No livro, ela aborda a infância, uma adolescência com pais separados e uma mãe doente — quando os abusos aconteceram — e a fase adulta, denunciando a falta de apoio dos órgãos responsáveis e ressaltando o desejo em buscar por justiça apesar das dificuldades.
“[...] Após a denúncia, houve vários entraves, em vários órgãos públicos da persecução penal. Desde a delegacia, o Ministério Público, o Poder Judiciário, a execução da pena propriamente. O que posso dizer com toda segurança é que, se não tivesse feito isso com as minhas próprias mãos e feito a prisão, ele não teria sido preso. Então, é aquela luta constante para você ir contra um sistema que tem que funcionar, mas que às vezes é falho”, conta a policial.
Lidando com o medo e as incertezas
Jessica relembra que, mesmo depois de ter se tornado policial, tinha medo de tratar sobre o assunto, pois não se sentia capaz. “Eu não sentia que eu poderia ajudar uma vítima, visto que eu não tinha conseguido ajudar a mim mesma e conseguir executar a prisão, trazer palestras sobre o assunto da violência doméstica e familiar, acolher as vítimas na delegacia, foi me trazendo um encorajamento para trabalhar na área e hoje escrever um livro”, celebra.
“Acredito que [essa história] vai ser uma grande ferramenta de inspiração para quem já foi vítima e um grande alerta para os pais. [...] Por muito tempo, eu me sentia culpada pelo que tinha acontecido comigo. E nenhuma vítima deve se sentir assim. Esse é o meu objetivo com o livro”, relata.

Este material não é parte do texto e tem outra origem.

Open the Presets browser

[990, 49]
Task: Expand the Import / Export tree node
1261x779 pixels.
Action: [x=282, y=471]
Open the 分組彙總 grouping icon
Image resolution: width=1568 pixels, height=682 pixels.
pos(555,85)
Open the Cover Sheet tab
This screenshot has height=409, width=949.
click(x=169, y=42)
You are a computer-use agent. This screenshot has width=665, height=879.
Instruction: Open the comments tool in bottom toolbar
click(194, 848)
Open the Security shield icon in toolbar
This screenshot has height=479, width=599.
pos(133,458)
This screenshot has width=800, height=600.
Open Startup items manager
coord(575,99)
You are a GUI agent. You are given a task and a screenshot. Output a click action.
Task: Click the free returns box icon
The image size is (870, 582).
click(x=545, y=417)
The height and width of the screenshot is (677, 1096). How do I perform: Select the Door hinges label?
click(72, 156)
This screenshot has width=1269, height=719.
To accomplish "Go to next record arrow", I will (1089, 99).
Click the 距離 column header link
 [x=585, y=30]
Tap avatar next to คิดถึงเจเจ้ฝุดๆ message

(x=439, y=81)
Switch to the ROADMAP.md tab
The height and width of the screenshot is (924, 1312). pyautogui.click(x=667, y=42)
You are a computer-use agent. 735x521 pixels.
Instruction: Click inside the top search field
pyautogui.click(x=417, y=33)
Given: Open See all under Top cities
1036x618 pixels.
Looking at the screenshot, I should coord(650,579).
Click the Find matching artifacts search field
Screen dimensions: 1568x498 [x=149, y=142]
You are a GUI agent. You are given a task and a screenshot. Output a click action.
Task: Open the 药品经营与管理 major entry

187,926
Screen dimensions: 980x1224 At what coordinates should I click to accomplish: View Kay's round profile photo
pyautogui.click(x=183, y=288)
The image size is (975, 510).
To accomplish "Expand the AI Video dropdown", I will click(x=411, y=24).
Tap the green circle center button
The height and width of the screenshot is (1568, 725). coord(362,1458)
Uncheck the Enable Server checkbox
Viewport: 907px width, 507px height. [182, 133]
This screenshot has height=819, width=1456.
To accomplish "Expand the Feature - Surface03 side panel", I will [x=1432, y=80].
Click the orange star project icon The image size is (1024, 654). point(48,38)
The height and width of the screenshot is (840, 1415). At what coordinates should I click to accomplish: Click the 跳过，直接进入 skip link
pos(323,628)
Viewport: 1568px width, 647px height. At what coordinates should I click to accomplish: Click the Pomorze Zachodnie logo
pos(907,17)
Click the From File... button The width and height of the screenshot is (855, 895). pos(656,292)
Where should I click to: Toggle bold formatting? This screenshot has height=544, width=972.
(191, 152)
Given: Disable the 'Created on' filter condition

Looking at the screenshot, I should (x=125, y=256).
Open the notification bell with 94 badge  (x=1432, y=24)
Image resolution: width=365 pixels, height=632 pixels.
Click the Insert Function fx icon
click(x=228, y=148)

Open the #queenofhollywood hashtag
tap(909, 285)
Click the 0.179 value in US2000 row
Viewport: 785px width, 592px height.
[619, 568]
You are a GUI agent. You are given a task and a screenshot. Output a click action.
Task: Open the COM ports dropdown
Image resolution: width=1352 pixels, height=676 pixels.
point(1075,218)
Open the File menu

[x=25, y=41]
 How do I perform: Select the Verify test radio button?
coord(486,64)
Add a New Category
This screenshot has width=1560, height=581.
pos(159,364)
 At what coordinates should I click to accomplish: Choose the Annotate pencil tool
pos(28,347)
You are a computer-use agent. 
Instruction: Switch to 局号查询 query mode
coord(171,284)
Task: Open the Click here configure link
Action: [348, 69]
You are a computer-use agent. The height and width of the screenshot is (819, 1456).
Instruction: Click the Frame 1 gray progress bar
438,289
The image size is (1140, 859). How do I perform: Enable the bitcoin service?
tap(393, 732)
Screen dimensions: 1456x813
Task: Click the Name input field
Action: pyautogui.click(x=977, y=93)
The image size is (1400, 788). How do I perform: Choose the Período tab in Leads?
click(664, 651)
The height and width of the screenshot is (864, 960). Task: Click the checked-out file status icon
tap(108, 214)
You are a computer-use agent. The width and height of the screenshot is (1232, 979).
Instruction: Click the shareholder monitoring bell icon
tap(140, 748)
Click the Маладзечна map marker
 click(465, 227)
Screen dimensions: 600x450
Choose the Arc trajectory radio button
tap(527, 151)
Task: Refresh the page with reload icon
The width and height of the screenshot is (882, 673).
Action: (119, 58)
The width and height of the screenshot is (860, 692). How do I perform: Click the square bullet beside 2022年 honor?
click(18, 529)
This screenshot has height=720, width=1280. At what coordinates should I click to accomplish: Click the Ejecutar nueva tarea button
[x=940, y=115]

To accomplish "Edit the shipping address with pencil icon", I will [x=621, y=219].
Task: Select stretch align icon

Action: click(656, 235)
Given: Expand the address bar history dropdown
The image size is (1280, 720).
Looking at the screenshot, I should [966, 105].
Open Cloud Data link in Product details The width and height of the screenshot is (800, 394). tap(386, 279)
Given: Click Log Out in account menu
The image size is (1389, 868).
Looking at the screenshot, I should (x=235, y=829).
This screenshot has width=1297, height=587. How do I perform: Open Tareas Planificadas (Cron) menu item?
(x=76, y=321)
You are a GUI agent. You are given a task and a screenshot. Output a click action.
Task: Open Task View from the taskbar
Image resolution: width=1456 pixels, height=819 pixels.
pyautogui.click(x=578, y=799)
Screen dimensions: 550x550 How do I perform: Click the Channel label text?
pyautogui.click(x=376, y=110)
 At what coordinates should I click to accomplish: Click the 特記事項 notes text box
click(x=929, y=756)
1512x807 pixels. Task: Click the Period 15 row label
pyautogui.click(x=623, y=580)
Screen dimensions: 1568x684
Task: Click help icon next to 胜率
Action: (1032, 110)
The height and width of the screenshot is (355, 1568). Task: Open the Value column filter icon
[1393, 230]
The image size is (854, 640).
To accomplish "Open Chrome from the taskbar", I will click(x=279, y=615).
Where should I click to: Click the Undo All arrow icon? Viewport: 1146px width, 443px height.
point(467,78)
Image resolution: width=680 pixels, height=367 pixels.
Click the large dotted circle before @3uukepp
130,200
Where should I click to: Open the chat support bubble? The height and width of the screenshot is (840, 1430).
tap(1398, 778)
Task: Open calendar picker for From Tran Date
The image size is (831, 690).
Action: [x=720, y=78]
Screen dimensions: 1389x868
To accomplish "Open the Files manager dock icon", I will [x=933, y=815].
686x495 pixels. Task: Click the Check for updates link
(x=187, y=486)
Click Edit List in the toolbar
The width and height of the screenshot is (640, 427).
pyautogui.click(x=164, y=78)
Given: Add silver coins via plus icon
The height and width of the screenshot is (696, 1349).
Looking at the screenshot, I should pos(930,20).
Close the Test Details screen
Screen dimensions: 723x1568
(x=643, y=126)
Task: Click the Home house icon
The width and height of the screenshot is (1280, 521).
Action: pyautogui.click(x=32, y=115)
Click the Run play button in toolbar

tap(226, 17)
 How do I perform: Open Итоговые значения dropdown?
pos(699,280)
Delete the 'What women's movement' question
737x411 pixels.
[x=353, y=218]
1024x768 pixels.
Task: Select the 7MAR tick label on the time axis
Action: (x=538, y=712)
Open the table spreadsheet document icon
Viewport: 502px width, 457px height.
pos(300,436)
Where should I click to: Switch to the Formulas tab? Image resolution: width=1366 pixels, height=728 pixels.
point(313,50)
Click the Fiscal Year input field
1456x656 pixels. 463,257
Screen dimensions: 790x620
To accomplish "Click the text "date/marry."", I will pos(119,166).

A policial faz um apelo aos pais para conversarem mais com os seus filhos e expliquem sobre privacidade e sexualidade. “Que assim o seu filho sinta confiança para contar a você se alguma coisa estiver acontecendo. Porque eu não contei por medo, por insegurança, por vergonha”, pontua.
“Me sinto realizada”
De acordo com Jessica, a repercussão do caso e do livro a deixou ainda mais motivada. “Eu me sinto realizada. [...] Estar sendo visto por tantas pessoas e, com certeza, muitas dessas pessoas já foram vítimas em algum momento. É demais. Em alguns links de reportagem, pessoas [estão] falando como se sentem e como têm se sentido representadas por mim”, comemora a policial.
“Eu não desisti, por mais difícil que foi, não desisti. Eu me mantive firme para conseguir essa justiça”, diz.